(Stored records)
▼▼▼
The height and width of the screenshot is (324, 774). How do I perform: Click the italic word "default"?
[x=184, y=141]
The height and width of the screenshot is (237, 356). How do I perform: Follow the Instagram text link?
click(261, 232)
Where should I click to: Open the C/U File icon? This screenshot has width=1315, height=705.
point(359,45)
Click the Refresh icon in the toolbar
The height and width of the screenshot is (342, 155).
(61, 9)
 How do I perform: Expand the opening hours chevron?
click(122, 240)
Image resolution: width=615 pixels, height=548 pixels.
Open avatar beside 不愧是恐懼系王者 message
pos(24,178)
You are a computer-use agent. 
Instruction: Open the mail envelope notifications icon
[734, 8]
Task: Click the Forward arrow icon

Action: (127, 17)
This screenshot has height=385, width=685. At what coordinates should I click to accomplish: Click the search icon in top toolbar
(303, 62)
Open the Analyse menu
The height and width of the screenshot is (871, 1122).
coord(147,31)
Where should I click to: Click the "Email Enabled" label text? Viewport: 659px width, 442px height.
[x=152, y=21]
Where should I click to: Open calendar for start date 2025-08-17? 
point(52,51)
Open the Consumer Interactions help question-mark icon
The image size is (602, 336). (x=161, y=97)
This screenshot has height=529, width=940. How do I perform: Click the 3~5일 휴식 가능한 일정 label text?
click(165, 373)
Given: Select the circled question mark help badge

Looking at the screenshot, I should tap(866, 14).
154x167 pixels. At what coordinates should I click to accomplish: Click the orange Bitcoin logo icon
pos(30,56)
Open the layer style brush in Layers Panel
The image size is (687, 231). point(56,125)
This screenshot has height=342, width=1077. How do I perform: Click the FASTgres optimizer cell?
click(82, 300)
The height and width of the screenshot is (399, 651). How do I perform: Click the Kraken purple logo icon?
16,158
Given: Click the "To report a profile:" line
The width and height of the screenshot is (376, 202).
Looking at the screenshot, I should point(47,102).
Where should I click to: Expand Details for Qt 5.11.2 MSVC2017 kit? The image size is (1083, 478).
▲▲▲
• _WHAT YOU NEED TO DO_: Could you write out all the records exactly, please?

• _SOLUTION FOR THIS PROBLEM_:
The height and width of the screenshot is (324, 774). How do I perform: Click the italic word "default"?
[x=184, y=141]
The height and width of the screenshot is (237, 356). How do I perform: Follow the Instagram text link?
click(261, 232)
Where should I click to: Open the C/U File icon? This screenshot has width=1315, height=705.
point(359,45)
Click the Refresh icon in the toolbar
The height and width of the screenshot is (342, 155).
(61, 9)
 How do I perform: Expand the opening hours chevron?
click(122, 240)
Image resolution: width=615 pixels, height=548 pixels.
Open avatar beside 不愧是恐懼系王者 message
pos(24,178)
You are a computer-use agent. 
Instruction: Open the mail envelope notifications icon
[734, 8]
Task: Click the Forward arrow icon

Action: (127, 17)
This screenshot has height=385, width=685. At what coordinates should I click to accomplish: Click the search icon in top toolbar
(303, 62)
Open the Analyse menu
The height and width of the screenshot is (871, 1122).
coord(147,31)
Where should I click to: Click the "Email Enabled" label text? Viewport: 659px width, 442px height.
[x=152, y=21]
Where should I click to: Open calendar for start date 2025-08-17? 
point(52,51)
Open the Consumer Interactions help question-mark icon
The image size is (602, 336). (x=161, y=97)
This screenshot has height=529, width=940. How do I perform: Click the 3~5일 휴식 가능한 일정 label text?
click(165, 373)
Given: Select the circled question mark help badge

Looking at the screenshot, I should tap(866, 14).
154x167 pixels. At what coordinates should I click to accomplish: Click the orange Bitcoin logo icon
pos(30,56)
Open the layer style brush in Layers Panel
The image size is (687, 231). point(56,125)
This screenshot has height=342, width=1077. How do I perform: Click the FASTgres optimizer cell?
click(82, 300)
The height and width of the screenshot is (399, 651). How do I perform: Click the Kraken purple logo icon?
16,158
Given: Click the "To report a profile:" line
The width and height of the screenshot is (376, 202).
Looking at the screenshot, I should point(47,102).
Where should I click to: Expand Details for Qt 5.11.2 MSVC2017 kit? The image size is (1083, 478).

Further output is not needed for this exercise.